Chapter 38 Vera
Vera
Isee the look in his eyes before he says three. I already know what he’s going to do. I put my hands out to stop him, even as I watch with horror as the slimy tentacles rise in the air behind us and the monster opens its mouth to crash our boat between its teeth.
He swats away my hands, grabs me, and, without hesitation tosses me overboard as he shouts, “three!”
I hear myself screaming, feel the chill air. For a moment, it feels as if I’ve taken flight with Rupi. I squeeze my eyes shut. How could he have possibly thrown me far enough to evade that monster or the gloam river?

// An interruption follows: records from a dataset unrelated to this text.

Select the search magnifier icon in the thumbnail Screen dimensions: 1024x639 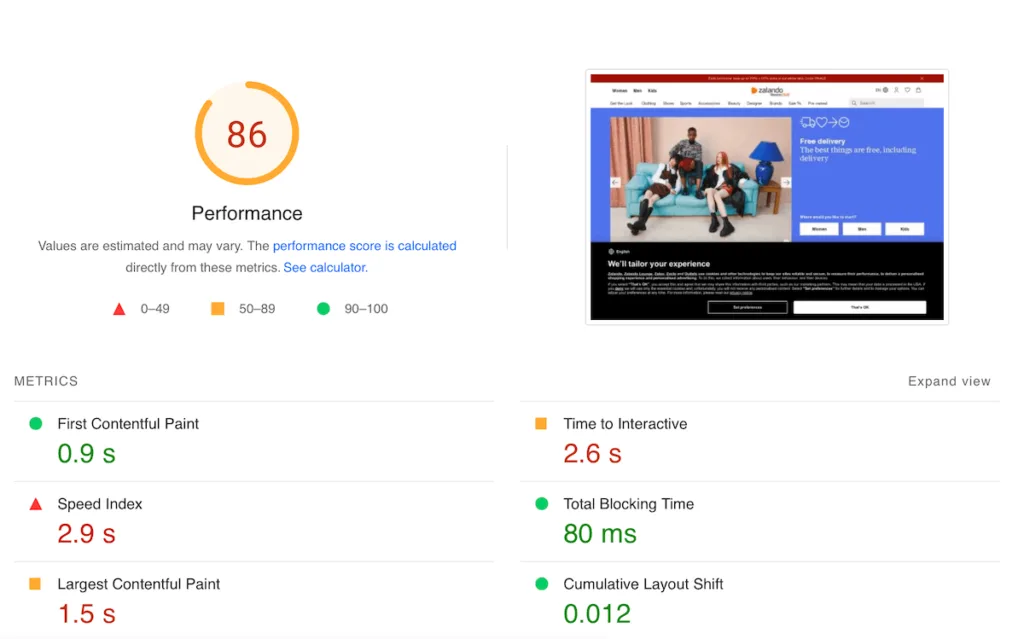click(x=853, y=103)
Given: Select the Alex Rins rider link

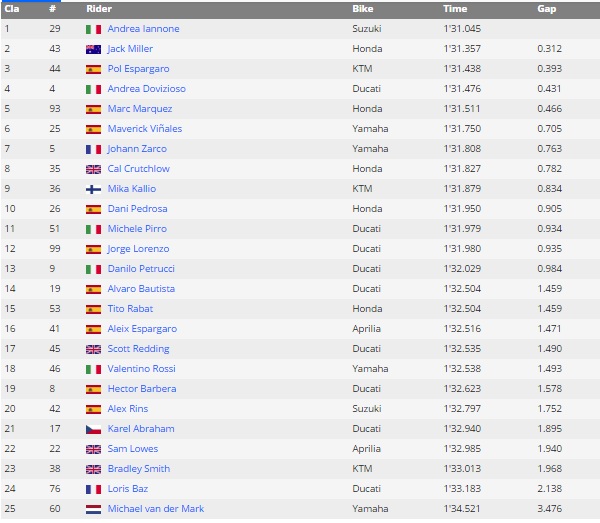Looking at the screenshot, I should 127,409.
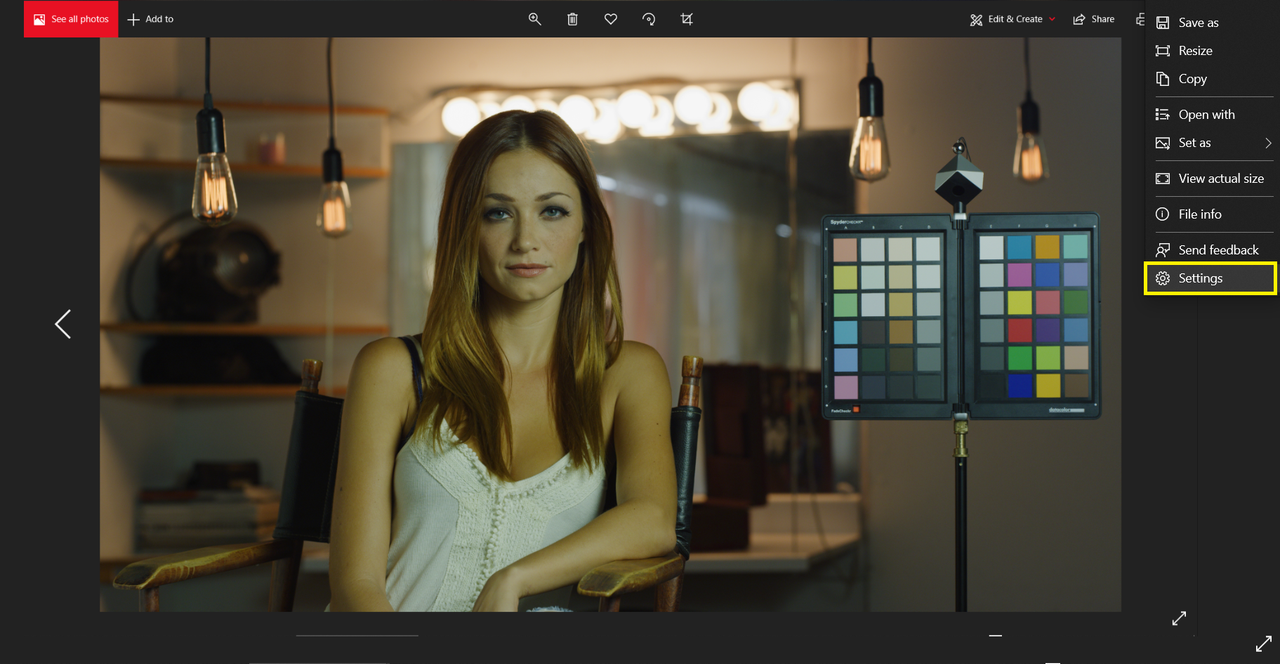The width and height of the screenshot is (1280, 664).
Task: Go to previous photo with left arrow
Action: tap(63, 324)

Where will I end up, and how will I survive alone?
I land with a cold splash, sinking beneath the water while the sounds of the world around me become muted and quiet.
I force my eyes open, terrified I’ll be looking straight at the monster that has been attempting to eat us, but all I see are three more large figures splashing into the water around me.

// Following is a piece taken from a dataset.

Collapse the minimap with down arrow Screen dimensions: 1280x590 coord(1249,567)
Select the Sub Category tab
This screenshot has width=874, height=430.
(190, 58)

Then I realize this water is clear. I frantically struggle to kick to the surface, and gasp for air at the top.
Ikar surfaces next. I risk drowning faster to splash him with a faceful of water.
“You threw me!” My face dips beneath the water again before I resurface.

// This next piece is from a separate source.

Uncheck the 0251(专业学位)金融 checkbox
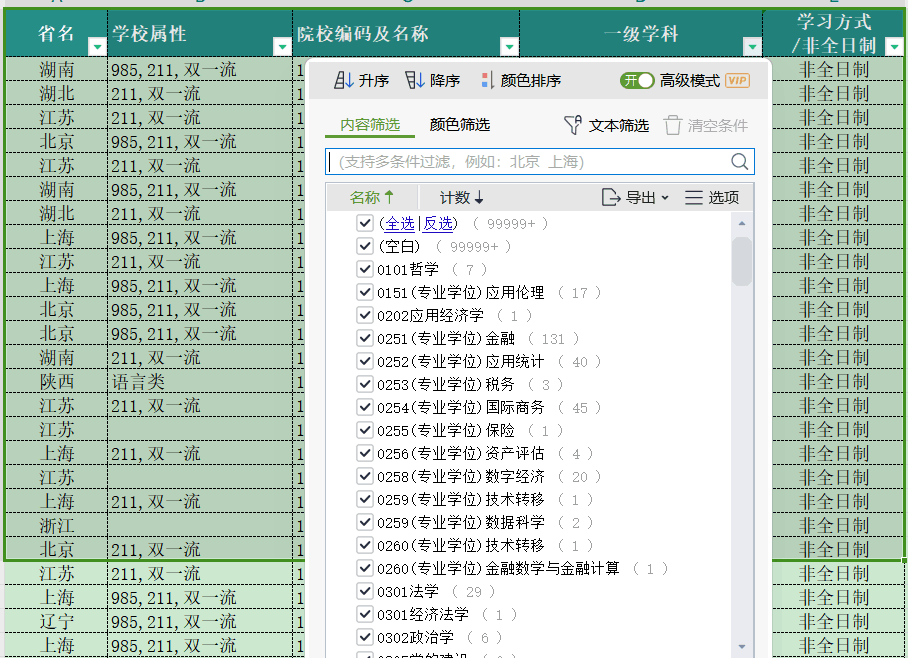908x658 pixels. point(364,338)
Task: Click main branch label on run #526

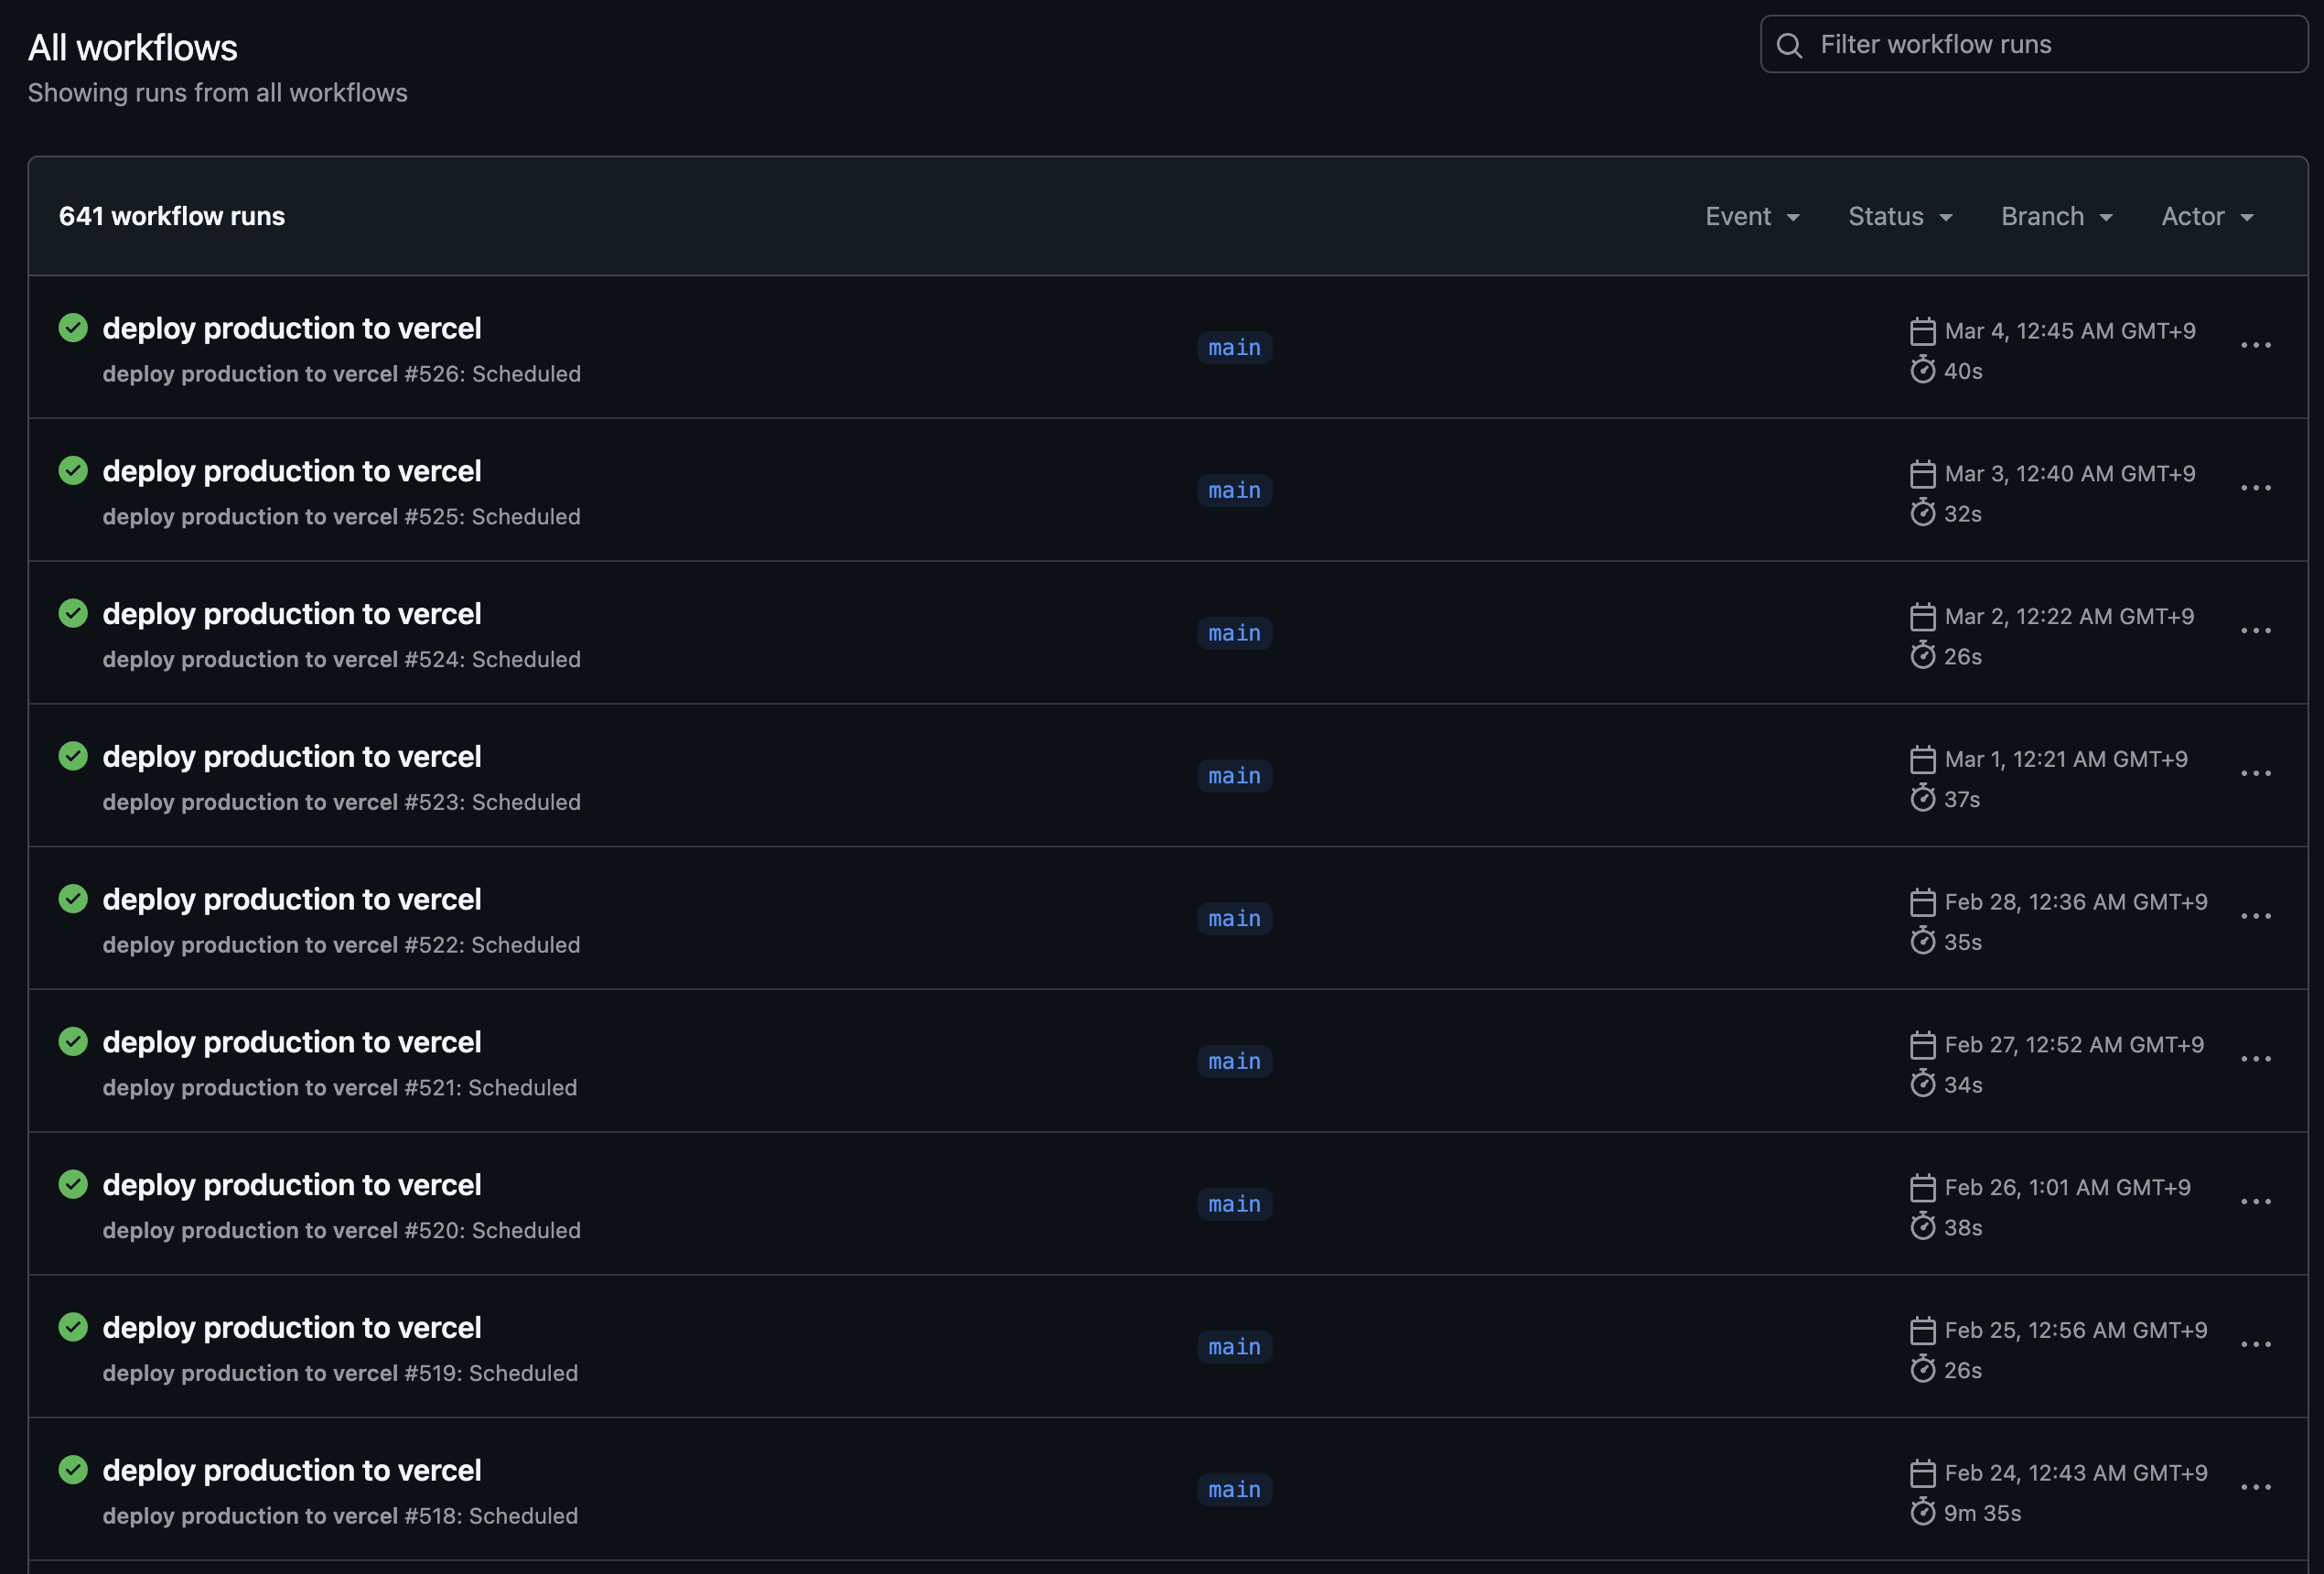Action: pos(1234,348)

He wipes the water from his face, easily treading in the water that carries us farther and farther into the safety of the nymph lands, as pieces of our once-beautiful boat float around us. “You’re welcome.”
I can’t tell if he’s frustrated or finds it humorous, but it doesn’t matter because I can’t seem to kick hard enough to stay above the surface, going beneath and sputtering as I come up again.
“I would have jumped on my own,” I argue just as my chin dips beneath the surface, and I get a mouthful of water that I have to spit out awkwardly—at least it’s not full of gloam.
“You’d pet a deathstalker before you’d jump into gloamy Lucent River,” he says with such infuriating surety that if I weren’t half-drowning, I would throw more water in his face—buckets of it.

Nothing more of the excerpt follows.